Il Vescovo ha colto una bella immagine dicendo che chi entra in Chiesa deve vedere l’altare poiché spesso è oscurato da tanti apparenti servitori che lo affollano cercando uno spazio in cui esprimersi, un posto in cui sperare di essere visibili, un compito da poter mostrare agli altri a testimonianza della propria fede. E così finiscono per allontanare chi invece vi accede per conforto, per bisogno, per avvicinarsi a Dio. Più volte i Vangeli ci dicono che non è quella ostentata la strada per la salvezza la cui porta è invece molto stretta, poiché richiede fatica per essere attraversata. E ci ha ammonito ad apprezzare il dono del nuovo parroco che ci veniva assegnato, poiché una comunità potrebbe vivere anche senza, affidando l’eucaristia ai sacerdoti del circondario; il grande dono della guida a cui siamo stati affidati ci darà non solo unità nella diversità e ci consentirà di confrontarci e di riunire le diverse visioni del servizio fornito da ciascuno, ci accompagnerà nelle eucaristie, ci uniformerà all’insegnamento. Ma principalmente ci orienterà verso la concordia, verso l’obiettivo di anteporre il cuore alle nostre decisioni, valorizzando il moto dell’anima e non quello della ragione, che sovente ci ammanta con l’apparenza, la convenienza, la ostentazione per scoprirci nella rivalità, nella gara verso il primato, nel possesso del ruolo, nella lotta di potere.

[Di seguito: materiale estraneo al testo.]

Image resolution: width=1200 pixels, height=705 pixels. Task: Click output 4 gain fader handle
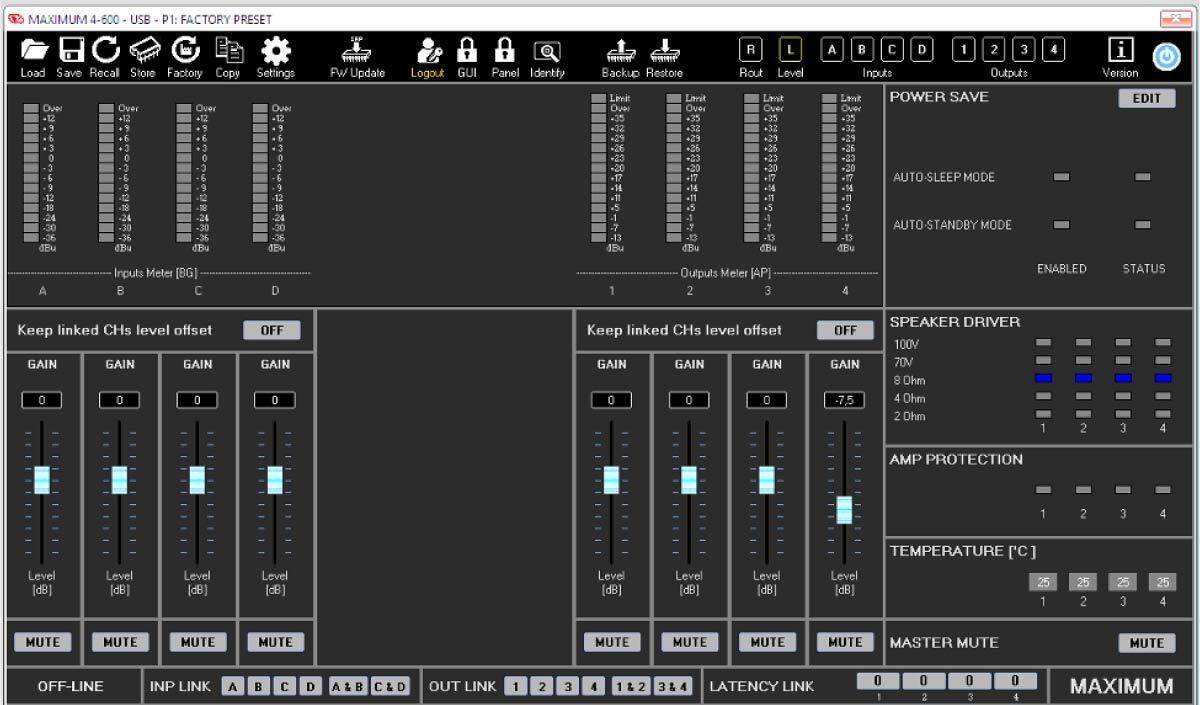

Parole dure quelle del Vescovo, stimolate dalla Lettura, che scuotono i pensieri per poterli riordinare ad un altro criterio di rilevanza, a cui spesso non siamo abituati: dobbiamo agire valorizzando la concordia che non è l’intesa con gli altri ma è il modo di porre le nostre azioni poiché devono essere ispirate dal cuore e non dalla ragione, che spesso, troppo spesso vi contrasta: non possiamo sentirci soddisfatti perché abbiamo fatto tutto quello che dovevamo fare, assolto i nostri doveri, fornito i servizi richiesti, versato l’obolo e recitato le preghiere. No: è il nostro cuore che deve esprimersi; i nostri desideri più spontanei sono orientati nella direzione dell’amore verso gli altri a cui diciamo di rivolgerci? Qual è il vero motivo delle nostre azioni? Nessuno meglio di noi lo sa. Siamo in grado di fare spazio a chi vuole stare con noi? Siamo disposti ad ascoltarlo? O pensiamo di poterci ergere a maestri, insegnanti, esperti?

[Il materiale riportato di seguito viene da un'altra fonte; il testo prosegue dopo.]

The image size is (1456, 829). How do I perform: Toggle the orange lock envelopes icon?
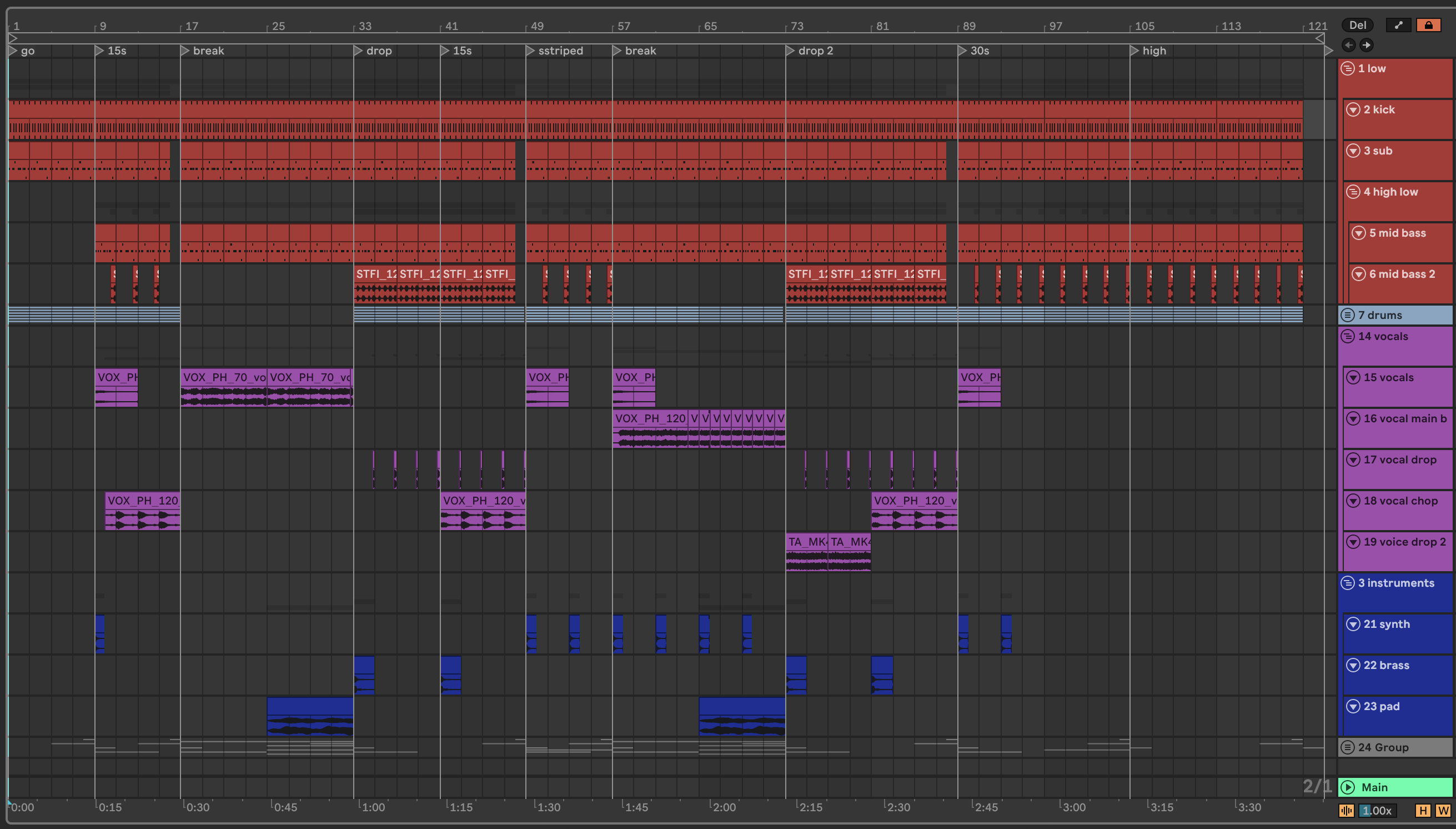1428,25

C’è un sentimento diffuso che alligna, ed il Vescovo nella sua trasparente onestà non ha tenuto fuori il clero, e che si impossessa di chi pure si sforza di fare il bene e lo spinge a fare meglio ma talvolta cade poiché non si rivolge al bene degli altri ma al proprio, per emergere, per essere giudicato migliore, se non addirittura per poter conservare o addirittura accrescere il potere, dimentico che il potere è solo la capacità di fare e non quella di ordinare, che invece risponde al comando, all’ordine mentre il primo è rivolto all’azione, all’attività.

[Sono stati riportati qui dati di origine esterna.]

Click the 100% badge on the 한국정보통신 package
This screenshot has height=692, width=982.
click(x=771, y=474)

Questa sovrapposizione terminologica tra potere inteso come volontà e capacità, e potere inteso come comando e superiorità, sovente viene ad infrangersi nella relazione con gli altri: chi può faccia, non ordini; chi ha il potere di comandare rispetti colui a cui il comando viene rivolto. Analoghe confusioni produce il verbo servire poiché si immagina che comporti la sudditanza ad un padrone e non si comprende che servire, invece, vuol dire essere utile, tanto che chi non serve è inutile. E la differenza sta tutta nel cuore poiché la mente ci induce verso il significato inappropriato.